Ferraro's lead singing on Skid Row serve as an internal monologue about the feeling of isolation while in a car, a vehicle that is a big part of the overall lifestyle of Los Angeles. God is in the TV described his voice on the album as a "slowed-down Maxi Jazz" with occasional influences of George Michael on tracks like "Sentinel Beast." Sonic aspects of the album are arranged to represent conflict associated with the city, and cinematic strings are played to enhance the movie-like feeling of the album.

==Release and promotion==

On September 24, 2015, Vice Media's electronic music publication THUMP premiered Skid Row's title track, and announced that the album would be released on November 13, 2015 through Break World Records. On November 15, Stereogum premiered the official video for “Thrash & Escalate," which Ferraro directed with Elsa Henderson. The video consists of white silhouettes of angels laid on erratically arranged footage of smog, factories and dark streets.

Reviews of Skid Row were generally positive.
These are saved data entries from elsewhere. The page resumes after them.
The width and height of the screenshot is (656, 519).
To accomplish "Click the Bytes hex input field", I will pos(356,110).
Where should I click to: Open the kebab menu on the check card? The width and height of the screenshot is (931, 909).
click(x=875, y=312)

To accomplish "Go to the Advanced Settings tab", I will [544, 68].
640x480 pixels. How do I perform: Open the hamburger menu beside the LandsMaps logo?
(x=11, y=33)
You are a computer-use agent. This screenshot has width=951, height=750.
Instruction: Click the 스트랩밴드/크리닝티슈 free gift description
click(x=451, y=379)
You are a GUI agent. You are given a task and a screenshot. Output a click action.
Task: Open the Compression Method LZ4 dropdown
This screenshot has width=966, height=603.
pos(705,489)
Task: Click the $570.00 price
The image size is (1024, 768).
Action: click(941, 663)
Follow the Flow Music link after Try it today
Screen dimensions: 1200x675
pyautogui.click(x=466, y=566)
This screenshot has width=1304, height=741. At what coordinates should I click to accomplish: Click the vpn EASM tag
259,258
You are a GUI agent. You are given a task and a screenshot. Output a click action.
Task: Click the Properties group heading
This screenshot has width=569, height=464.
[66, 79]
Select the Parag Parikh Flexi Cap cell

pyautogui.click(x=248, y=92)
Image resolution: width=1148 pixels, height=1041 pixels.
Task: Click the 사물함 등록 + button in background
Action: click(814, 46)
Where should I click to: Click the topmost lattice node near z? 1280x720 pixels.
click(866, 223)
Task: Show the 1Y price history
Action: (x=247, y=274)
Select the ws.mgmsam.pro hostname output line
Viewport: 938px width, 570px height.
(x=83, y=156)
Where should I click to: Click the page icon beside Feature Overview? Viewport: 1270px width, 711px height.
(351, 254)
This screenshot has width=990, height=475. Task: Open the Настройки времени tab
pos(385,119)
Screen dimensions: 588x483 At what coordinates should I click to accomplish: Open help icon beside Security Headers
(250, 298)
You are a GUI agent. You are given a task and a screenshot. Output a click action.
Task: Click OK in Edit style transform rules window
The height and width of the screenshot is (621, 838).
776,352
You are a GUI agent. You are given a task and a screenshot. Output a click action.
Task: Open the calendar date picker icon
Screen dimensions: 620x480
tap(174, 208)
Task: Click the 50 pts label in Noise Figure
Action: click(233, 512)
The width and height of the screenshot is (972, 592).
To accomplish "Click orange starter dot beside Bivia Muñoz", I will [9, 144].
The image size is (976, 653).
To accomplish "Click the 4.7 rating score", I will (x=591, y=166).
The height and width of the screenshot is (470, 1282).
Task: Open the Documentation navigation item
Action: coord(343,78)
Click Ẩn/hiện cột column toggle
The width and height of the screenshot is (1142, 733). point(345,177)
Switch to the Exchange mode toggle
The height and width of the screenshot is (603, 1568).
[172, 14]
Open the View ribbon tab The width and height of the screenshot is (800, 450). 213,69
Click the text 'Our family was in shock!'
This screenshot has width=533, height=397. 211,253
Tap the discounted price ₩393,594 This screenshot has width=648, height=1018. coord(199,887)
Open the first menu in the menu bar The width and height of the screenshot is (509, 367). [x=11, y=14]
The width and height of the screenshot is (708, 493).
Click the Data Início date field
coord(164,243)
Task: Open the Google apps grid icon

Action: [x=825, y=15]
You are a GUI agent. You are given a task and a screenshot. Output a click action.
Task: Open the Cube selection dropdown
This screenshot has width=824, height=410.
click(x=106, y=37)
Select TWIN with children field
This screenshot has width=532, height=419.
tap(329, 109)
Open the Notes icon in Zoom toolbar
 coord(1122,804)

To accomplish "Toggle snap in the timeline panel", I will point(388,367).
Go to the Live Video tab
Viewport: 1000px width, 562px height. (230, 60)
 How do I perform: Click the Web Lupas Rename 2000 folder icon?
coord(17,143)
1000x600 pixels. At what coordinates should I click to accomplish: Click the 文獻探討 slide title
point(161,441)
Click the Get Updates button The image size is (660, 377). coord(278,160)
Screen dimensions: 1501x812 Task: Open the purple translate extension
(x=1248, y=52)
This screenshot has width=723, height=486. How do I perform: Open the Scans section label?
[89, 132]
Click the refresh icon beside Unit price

A Pitchfork critic described the album as "solidly built cohesive" and "a worthy addition to the long line of punk albums about Los Angeles that render it as a city built on fantasy with a nihilistic streak that runs to its core." A review published in God Is in the TV spotlighted Ferraro's knowledge of Los Angeles which was unusual for a person who usually lives in New York, and described its "metallic" chopped and screwed style as "idiosyncratic". A Tiny Mix Tapes review was put under the site's "EUREKA!" column, a section for albums "so incredible we just can't help but exclaim EUREKA!" The review described the album as "a sad, chaotic, asymmetrical report, but it's honest." Skid Row landed at number three on the publication's list of best albums of 2015.

Professional ratings
Review scores
| Source | Rating |
| God is in the TV | Star |
| Pitchfork | 6.6/10 |
| Tiny Mix Tapes | Star Half star |

==Track listing==

Skid Row
| No. | Title | Length |
|---|---|---|
| 1. | "Burning Prius (for the World)" | 1:34 |
| 2. | "White Bronco" | 4:32 |
| 3. | "Pollution" | 3:48 |
| 4. | "Street Freaks" | 4:28 |
| 5. | "Million Dollar Man" | 1:14 |
| 6. | "Thrash & Escalate" | 3:14 |
| 7. | "Skid Row" | 4:32 |
| 8. | "To Live and Die in La" | 8:33 |
| 9. | "Rhinestones" | 5:32 |
| 10. | "Doctor Hollywood" | 6:54 |
| 11. | "1992" | 4:18 |
| 12. | "Sentinel Beast" | 4:54 |
| 13. | "At the Beach" | 3:18 |
| Total length: |  | 56:51 |

==Release history==

| Region | Date | Format(s) | Label |
|---|---|---|---|
| Worldwide | November 13, 2015 | Cassette; CD; digital download; vinyl; | Break World |

==Notes==
- A Even though some sources claim Skid Row to be Ferraro's first studio experience, he said in an October 2013 interview with Bomb magazine that with NYC, Hell 3:00 AM, it was the first time he produced in a studio.